*RECORDS FOR THE TASK:*
# # # # # # #

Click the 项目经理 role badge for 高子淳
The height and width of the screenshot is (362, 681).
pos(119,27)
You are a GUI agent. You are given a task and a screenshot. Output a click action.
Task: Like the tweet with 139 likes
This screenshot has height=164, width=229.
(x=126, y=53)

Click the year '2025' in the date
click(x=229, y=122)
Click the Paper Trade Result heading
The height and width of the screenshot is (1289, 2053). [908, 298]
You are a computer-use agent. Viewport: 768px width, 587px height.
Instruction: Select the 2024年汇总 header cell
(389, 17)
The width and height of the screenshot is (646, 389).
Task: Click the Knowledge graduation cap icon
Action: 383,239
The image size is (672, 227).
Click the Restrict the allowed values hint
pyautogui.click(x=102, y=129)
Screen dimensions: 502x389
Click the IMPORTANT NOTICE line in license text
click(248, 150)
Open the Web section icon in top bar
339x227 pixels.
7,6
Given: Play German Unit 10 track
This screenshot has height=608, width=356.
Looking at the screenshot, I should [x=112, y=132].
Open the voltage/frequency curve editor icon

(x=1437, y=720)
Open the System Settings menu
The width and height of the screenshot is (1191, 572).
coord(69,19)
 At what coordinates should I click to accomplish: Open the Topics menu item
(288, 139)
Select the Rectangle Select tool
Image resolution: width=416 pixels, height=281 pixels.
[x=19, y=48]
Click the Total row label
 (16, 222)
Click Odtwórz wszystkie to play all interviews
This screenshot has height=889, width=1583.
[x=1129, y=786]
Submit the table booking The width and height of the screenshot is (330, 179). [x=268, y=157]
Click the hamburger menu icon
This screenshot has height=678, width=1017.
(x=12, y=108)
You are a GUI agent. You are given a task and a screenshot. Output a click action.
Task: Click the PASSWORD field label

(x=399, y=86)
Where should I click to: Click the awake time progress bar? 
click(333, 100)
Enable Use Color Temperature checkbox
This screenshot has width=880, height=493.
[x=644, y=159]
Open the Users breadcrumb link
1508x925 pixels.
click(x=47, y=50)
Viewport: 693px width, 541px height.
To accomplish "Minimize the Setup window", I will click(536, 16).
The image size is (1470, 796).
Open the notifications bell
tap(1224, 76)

# # # # # # #

*YOUR OBJECTIVE:* Put every line of the listing above into a Markdown table with the columns No. and Line, numbering the rows in order and leaving out blank lines.

*REPLY:*
| No. | Line |
|---|---|
| 1 | Click the 项目经理 role badge for 高子淳 |
| 2 | The height and width of the screenshot is (362, 681). |
| 3 | pos(119,27) |
| 4 | You are a GUI agent. You are given a task and a screenshot. Output a click action. |
| 5 | Task: Like the tweet with 139 likes |
| 6 | This screenshot has height=164, width=229. |
| 7 | (x=126, y=53) |
| 8 | Click the year '2025' in the date |
| 9 | click(x=229, y=122) |
| 10 | Click the Paper Trade Result heading |
| 11 | The height and width of the screenshot is (1289, 2053). [908, 298] |
| 12 | You are a computer-use agent. Viewport: 768px width, 587px height. |
| 13 | Instruction: Select the 2024年汇总 header cell |
| 14 | (389, 17) |
| 15 | The width and height of the screenshot is (646, 389). |
| 16 | Task: Click the Knowledge graduation cap icon |
| 17 | Action: 383,239 |
| 18 | The image size is (672, 227). |
| 19 | Click the Restrict the allowed values hint |
| 20 | pyautogui.click(x=102, y=129) |
| 21 | Screen dimensions: 502x389 |
| 22 | Click the IMPORTANT NOTICE line in license text |
| 23 | click(248, 150) |
| 24 | Open the Web section icon in top bar |
| 25 | 339x227 pixels. |
| 26 | 7,6 |
| 27 | Given: Play German Unit 10 track |
| 28 | This screenshot has height=608, width=356. |
| 29 | Looking at the screenshot, I should [x=112, y=132]. |
| 30 | Open the voltage/frequency curve editor icon |
| 31 | (x=1437, y=720) |
| 32 | Open the System Settings menu |
| 33 | The width and height of the screenshot is (1191, 572). |
| 34 | coord(69,19) |
| 35 |  At what coordinates should I click to accomplish: Open the Topics menu item |
| 36 | (288, 139) |
| 37 | Select the Rectangle Select tool |
| 38 | Image resolution: width=416 pixels, height=281 pixels. |
| 39 | [x=19, y=48] |
| 40 | Click the Total row label |
| 41 |  (16, 222) |
| 42 | Click Odtwórz wszystkie to play all interviews |
| 43 | This screenshot has height=889, width=1583. |
| 44 | [x=1129, y=786] |
| 45 | Submit the table booking The width and height of the screenshot is (330, 179). [x=268, y=157] |
| 46 | Click the hamburger menu icon |
| 47 | This screenshot has height=678, width=1017. |
| 48 | (x=12, y=108) |
| 49 | You are a GUI agent. You are given a task and a screenshot. Output a click action. |
| 50 | Task: Click the PASSWORD field label |
| 51 | (x=399, y=86) |
| 52 | Where should I click to: Click the awake time progress bar?  |
| 53 | click(333, 100) |
| 54 | Enable Use Color Temperature checkbox |
| 55 | This screenshot has width=880, height=493. |
| 56 | [x=644, y=159] |
| 57 | Open the Users breadcrumb link |
| 58 | 1508x925 pixels. |
| 59 | click(x=47, y=50) |
| 60 | Viewport: 693px width, 541px height. |
| 61 | To accomplish "Minimize the Setup window", I will click(536, 16). |
| 62 | The image size is (1470, 796). |
| 63 | Open the notifications bell |
| 64 | tap(1224, 76) |